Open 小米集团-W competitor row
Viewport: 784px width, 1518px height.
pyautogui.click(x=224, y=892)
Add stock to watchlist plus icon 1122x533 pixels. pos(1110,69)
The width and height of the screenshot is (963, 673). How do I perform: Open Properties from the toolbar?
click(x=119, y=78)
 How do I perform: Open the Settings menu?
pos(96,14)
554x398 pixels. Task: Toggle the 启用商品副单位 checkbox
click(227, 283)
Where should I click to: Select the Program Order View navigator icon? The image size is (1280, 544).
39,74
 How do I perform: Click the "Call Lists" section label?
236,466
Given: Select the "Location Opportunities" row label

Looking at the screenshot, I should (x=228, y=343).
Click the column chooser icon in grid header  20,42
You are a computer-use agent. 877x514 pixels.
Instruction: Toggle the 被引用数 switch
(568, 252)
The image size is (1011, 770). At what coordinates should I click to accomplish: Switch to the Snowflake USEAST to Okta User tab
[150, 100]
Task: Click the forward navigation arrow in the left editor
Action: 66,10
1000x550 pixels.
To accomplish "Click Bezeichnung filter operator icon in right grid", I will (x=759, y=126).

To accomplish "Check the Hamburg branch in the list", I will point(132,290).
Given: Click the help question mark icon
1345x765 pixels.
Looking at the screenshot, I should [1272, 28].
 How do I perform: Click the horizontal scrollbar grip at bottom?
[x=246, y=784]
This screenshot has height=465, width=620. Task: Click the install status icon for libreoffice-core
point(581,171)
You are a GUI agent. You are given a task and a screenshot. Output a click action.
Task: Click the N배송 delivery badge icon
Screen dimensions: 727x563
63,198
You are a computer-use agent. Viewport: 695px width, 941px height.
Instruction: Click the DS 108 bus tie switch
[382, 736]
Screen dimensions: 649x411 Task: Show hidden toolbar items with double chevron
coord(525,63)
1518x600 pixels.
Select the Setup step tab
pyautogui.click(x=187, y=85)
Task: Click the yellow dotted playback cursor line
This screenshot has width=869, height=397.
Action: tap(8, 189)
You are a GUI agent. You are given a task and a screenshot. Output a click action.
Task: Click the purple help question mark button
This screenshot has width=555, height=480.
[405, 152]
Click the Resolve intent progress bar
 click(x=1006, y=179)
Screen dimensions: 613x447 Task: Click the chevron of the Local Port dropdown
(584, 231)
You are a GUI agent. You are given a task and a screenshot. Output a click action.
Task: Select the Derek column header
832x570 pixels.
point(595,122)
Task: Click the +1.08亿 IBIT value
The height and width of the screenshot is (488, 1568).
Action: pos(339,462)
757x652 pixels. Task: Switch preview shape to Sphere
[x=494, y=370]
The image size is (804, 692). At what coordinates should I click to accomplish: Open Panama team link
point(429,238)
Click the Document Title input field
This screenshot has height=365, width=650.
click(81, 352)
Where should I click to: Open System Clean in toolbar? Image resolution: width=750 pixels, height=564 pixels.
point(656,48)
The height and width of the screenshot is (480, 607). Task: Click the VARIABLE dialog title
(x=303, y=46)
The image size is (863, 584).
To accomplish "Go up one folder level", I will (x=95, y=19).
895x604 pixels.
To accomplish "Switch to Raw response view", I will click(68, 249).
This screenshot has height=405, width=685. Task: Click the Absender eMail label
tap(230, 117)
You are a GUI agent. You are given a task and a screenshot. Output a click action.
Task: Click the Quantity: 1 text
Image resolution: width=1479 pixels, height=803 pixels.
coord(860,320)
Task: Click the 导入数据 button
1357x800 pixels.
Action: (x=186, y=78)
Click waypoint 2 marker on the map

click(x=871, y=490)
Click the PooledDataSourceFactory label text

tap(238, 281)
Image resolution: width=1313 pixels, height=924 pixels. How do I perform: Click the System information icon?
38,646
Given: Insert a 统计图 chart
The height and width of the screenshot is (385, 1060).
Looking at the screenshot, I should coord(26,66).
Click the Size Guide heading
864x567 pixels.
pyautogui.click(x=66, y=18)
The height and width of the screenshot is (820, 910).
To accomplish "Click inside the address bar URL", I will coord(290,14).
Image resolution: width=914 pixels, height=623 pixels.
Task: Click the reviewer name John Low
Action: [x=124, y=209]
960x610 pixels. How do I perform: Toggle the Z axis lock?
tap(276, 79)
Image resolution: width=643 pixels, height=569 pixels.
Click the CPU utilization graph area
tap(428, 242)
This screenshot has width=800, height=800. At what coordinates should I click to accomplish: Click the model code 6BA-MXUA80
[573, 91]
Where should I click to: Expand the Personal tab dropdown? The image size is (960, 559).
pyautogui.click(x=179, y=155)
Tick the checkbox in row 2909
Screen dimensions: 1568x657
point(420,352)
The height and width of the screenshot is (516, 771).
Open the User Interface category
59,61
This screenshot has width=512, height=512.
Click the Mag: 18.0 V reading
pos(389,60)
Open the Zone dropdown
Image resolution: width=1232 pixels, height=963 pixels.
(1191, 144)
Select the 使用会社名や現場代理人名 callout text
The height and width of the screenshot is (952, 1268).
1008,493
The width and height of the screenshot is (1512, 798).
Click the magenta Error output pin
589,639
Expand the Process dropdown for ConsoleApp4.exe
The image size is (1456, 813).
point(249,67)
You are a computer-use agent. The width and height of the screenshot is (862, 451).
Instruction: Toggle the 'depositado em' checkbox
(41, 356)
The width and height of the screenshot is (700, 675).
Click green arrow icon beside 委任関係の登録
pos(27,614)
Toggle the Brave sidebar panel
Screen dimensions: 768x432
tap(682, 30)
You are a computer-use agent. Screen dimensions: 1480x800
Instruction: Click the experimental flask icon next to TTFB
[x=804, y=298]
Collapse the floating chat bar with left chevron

+-------+

Aim of the exercise
Once you find the line with "This screenshot has width=800, height=800." above, print it and every line after it up to and including the line with "Expand the Process", exactly as written and nothing else.

Response
This screenshot has width=800, height=800. At what coordinates should I click to accomplish: Click the model code 6BA-MXUA80
[573, 91]
Where should I click to: Expand the Personal tab dropdown? The image size is (960, 559).
pyautogui.click(x=179, y=155)
Tick the checkbox in row 2909
Screen dimensions: 1568x657
point(420,352)
The height and width of the screenshot is (516, 771).
Open the User Interface category
59,61
This screenshot has width=512, height=512.
Click the Mag: 18.0 V reading
pos(389,60)
Open the Zone dropdown
Image resolution: width=1232 pixels, height=963 pixels.
(1191, 144)
Select the 使用会社名や現場代理人名 callout text
The height and width of the screenshot is (952, 1268).
1008,493
The width and height of the screenshot is (1512, 798).
Click the magenta Error output pin
589,639
Expand the Process dropdown for ConsoleApp4.exe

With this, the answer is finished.